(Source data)
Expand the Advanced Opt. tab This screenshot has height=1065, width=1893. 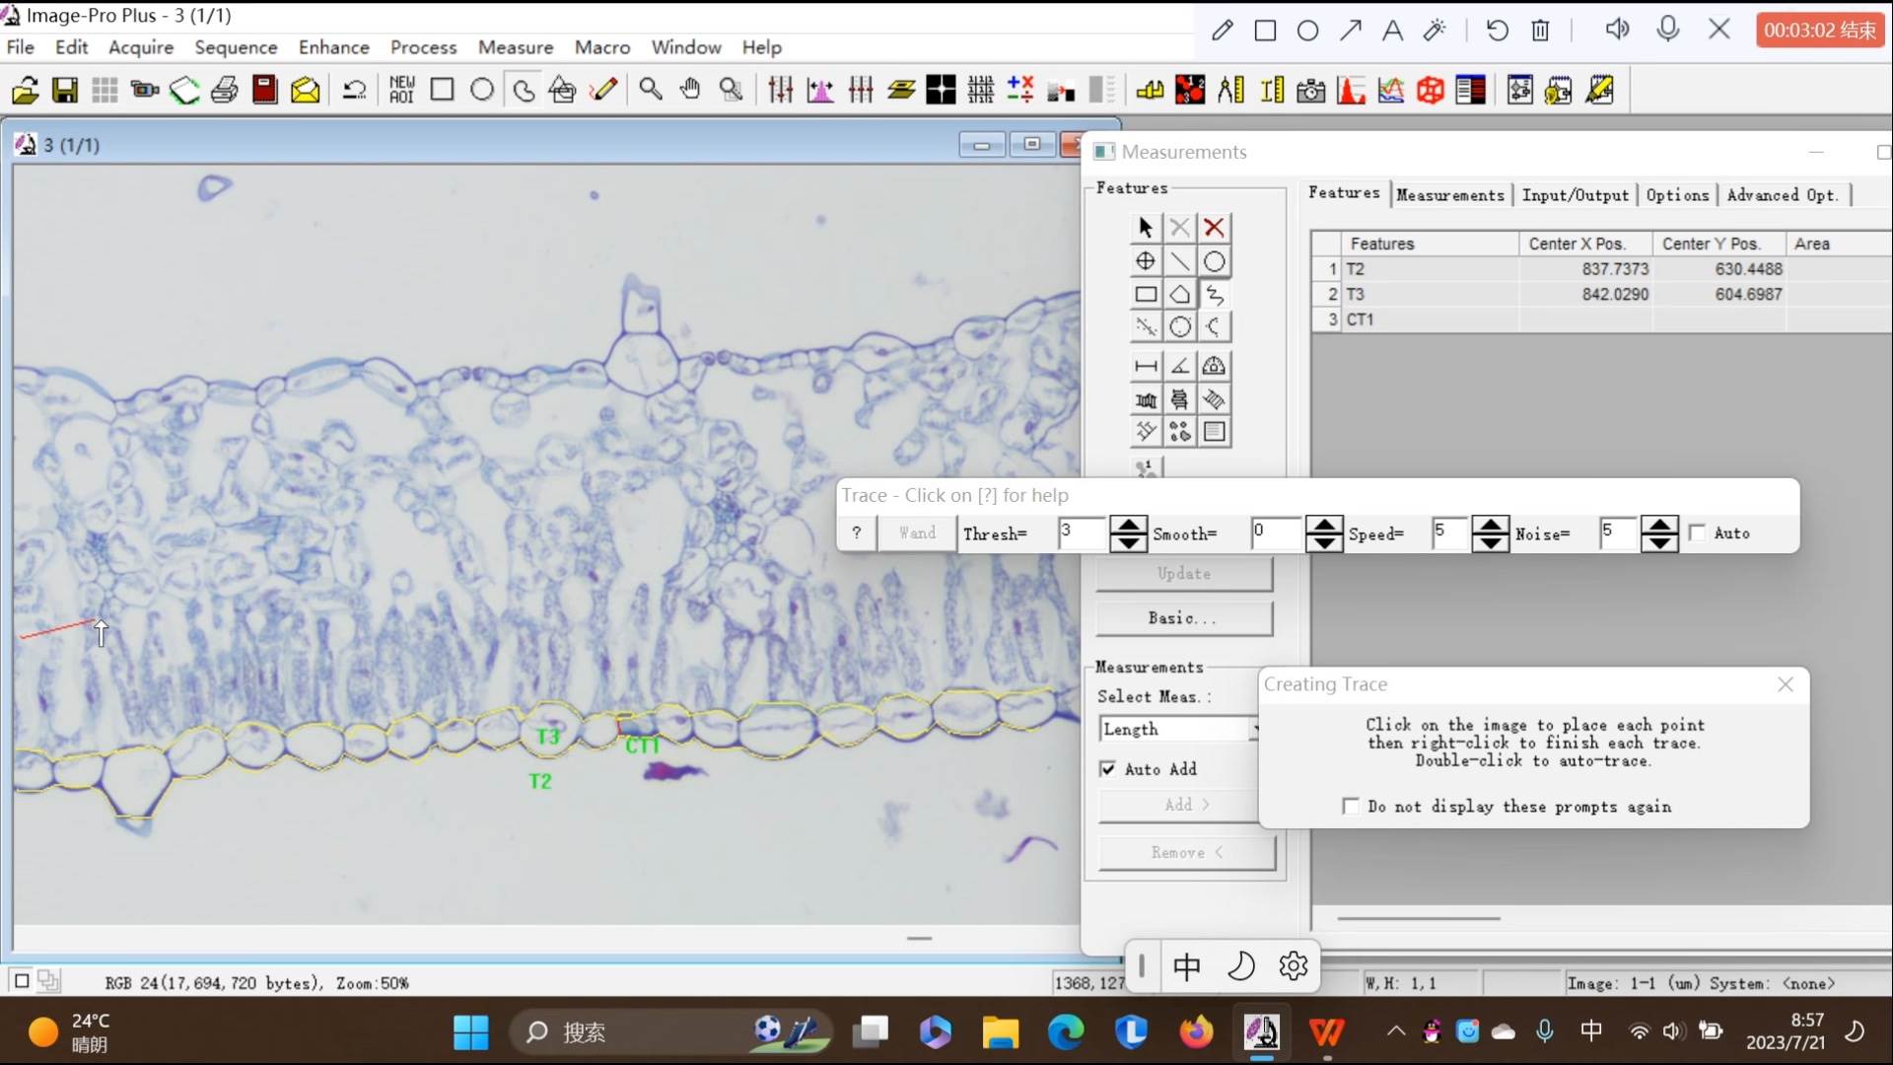point(1784,195)
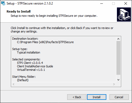Screen dimensions: 132x103
Task: Cancel the STPISecure setup
Action: [119, 97]
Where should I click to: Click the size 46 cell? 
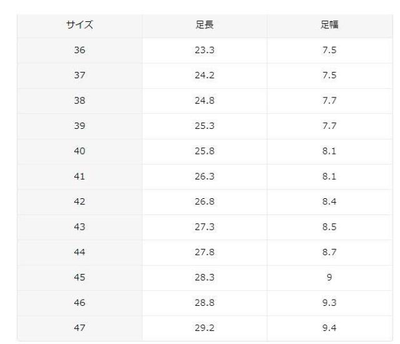[79, 303]
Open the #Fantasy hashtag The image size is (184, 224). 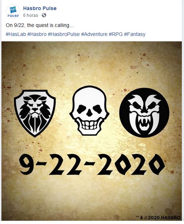pyautogui.click(x=135, y=34)
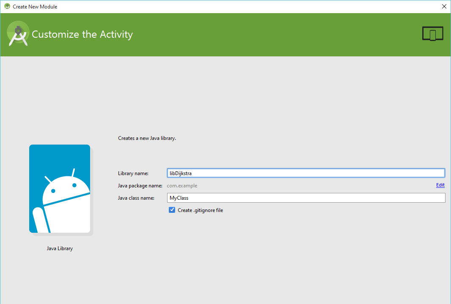Viewport: 451px width, 304px height.
Task: Click inside the Java class name field
Action: click(x=305, y=198)
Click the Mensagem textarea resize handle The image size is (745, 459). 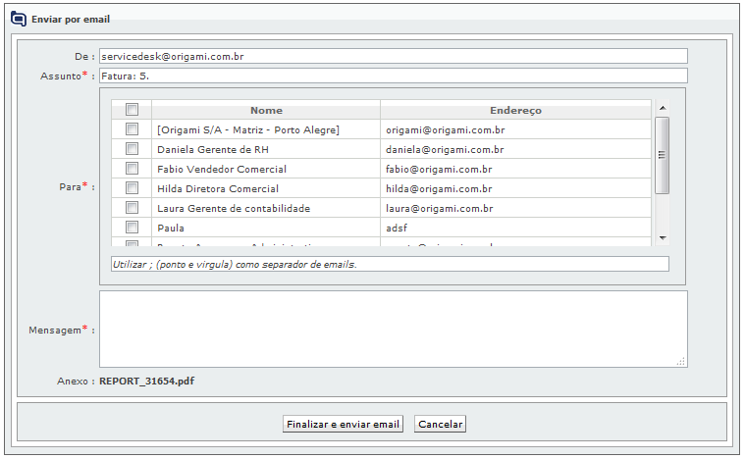point(680,361)

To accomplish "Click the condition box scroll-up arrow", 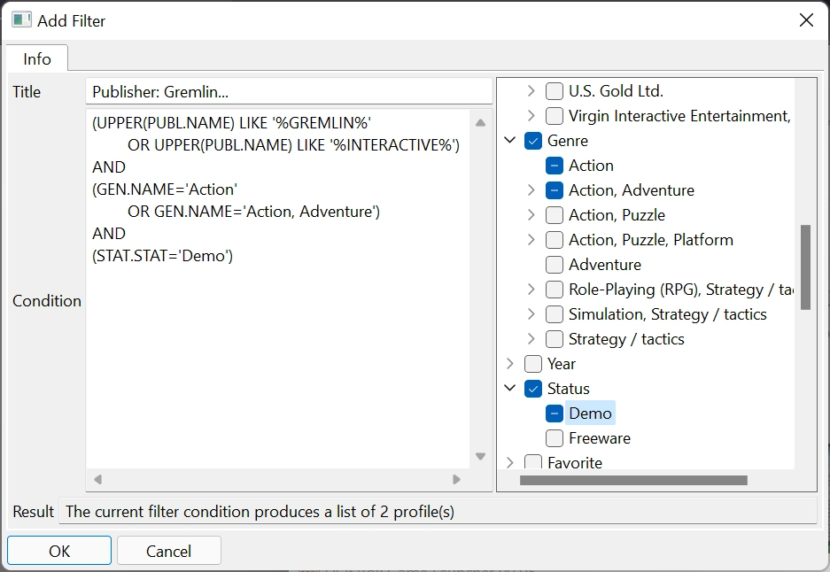I will click(x=481, y=123).
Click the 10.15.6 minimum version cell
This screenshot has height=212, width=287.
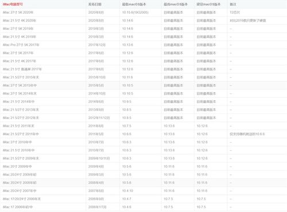coord(135,13)
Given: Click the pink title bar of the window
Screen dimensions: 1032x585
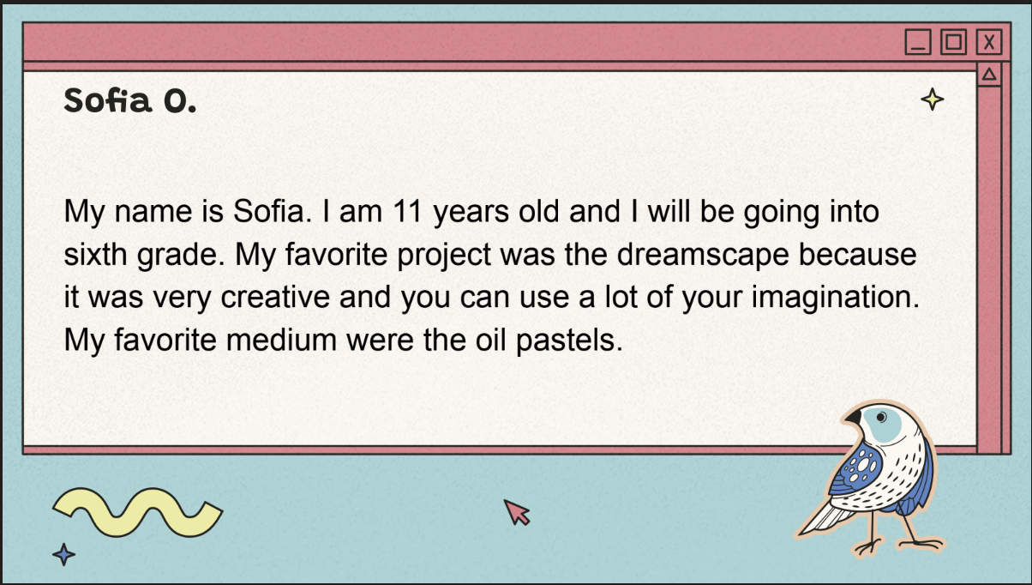Looking at the screenshot, I should click(463, 42).
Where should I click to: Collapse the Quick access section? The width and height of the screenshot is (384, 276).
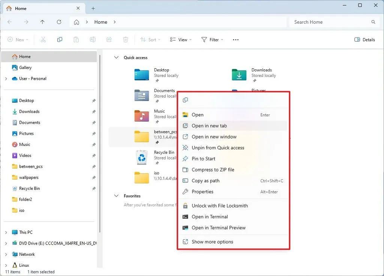point(116,58)
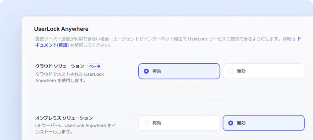Select 有効 radio for クラウド ソリューション

pyautogui.click(x=179, y=71)
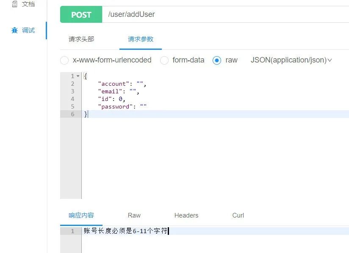This screenshot has width=349, height=253.
Task: Open the Raw response tab
Action: click(x=133, y=215)
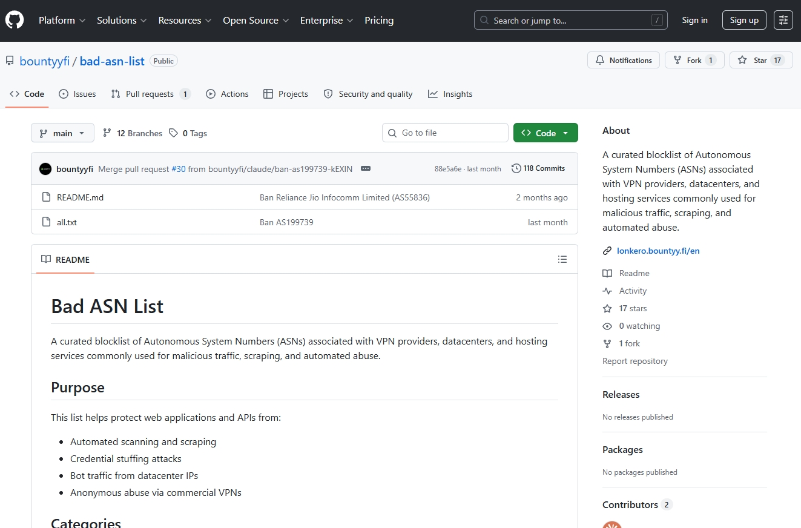This screenshot has height=528, width=801.
Task: Click the GitHub logo icon
Action: (x=15, y=21)
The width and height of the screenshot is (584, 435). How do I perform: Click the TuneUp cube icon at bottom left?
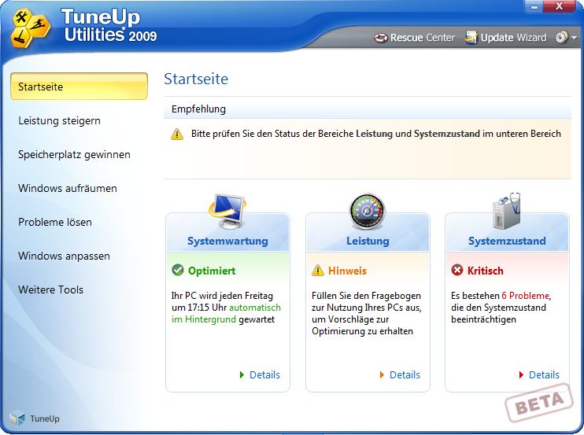click(x=17, y=418)
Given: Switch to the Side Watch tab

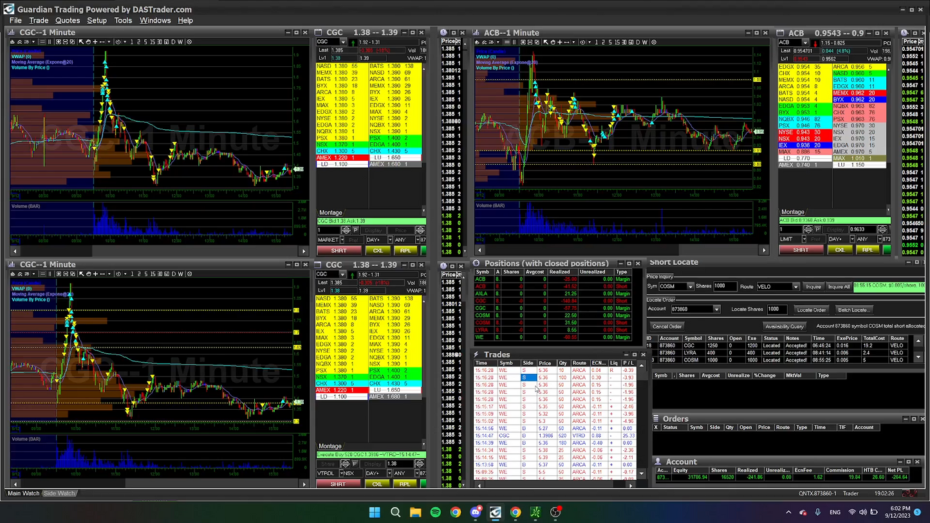Looking at the screenshot, I should coord(59,493).
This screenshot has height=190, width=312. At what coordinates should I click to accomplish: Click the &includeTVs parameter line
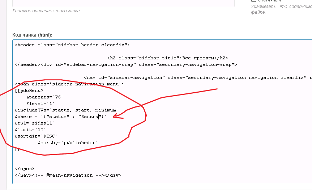tap(67, 110)
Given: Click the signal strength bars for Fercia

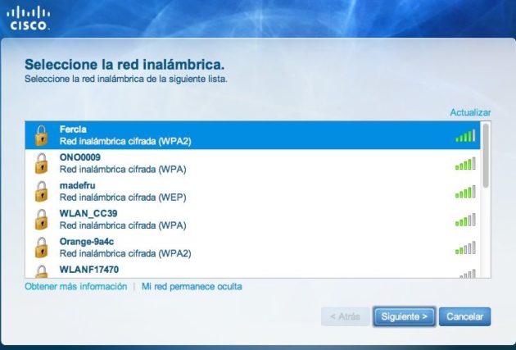Looking at the screenshot, I should pos(464,136).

→ **ASSIGNMENT**
Repeat exactly the lines from the one containing "The width and height of the screenshot is (584, 435)." to the last line of the records above, including both, and leave out any pictures.

→ **RESPONSE TO THIS EXERCISE**
The width and height of the screenshot is (584, 435). How do I perform: Click the TuneUp cube icon at bottom left?
click(x=17, y=418)
Given: Switch to the Side Watch tab

Looking at the screenshot, I should coord(59,493).
This screenshot has height=190, width=312. At what coordinates should I click to accomplish: Click the &includeTVs parameter line
tap(67, 110)
Given: Click the signal strength bars for Fercia

Looking at the screenshot, I should pos(464,136).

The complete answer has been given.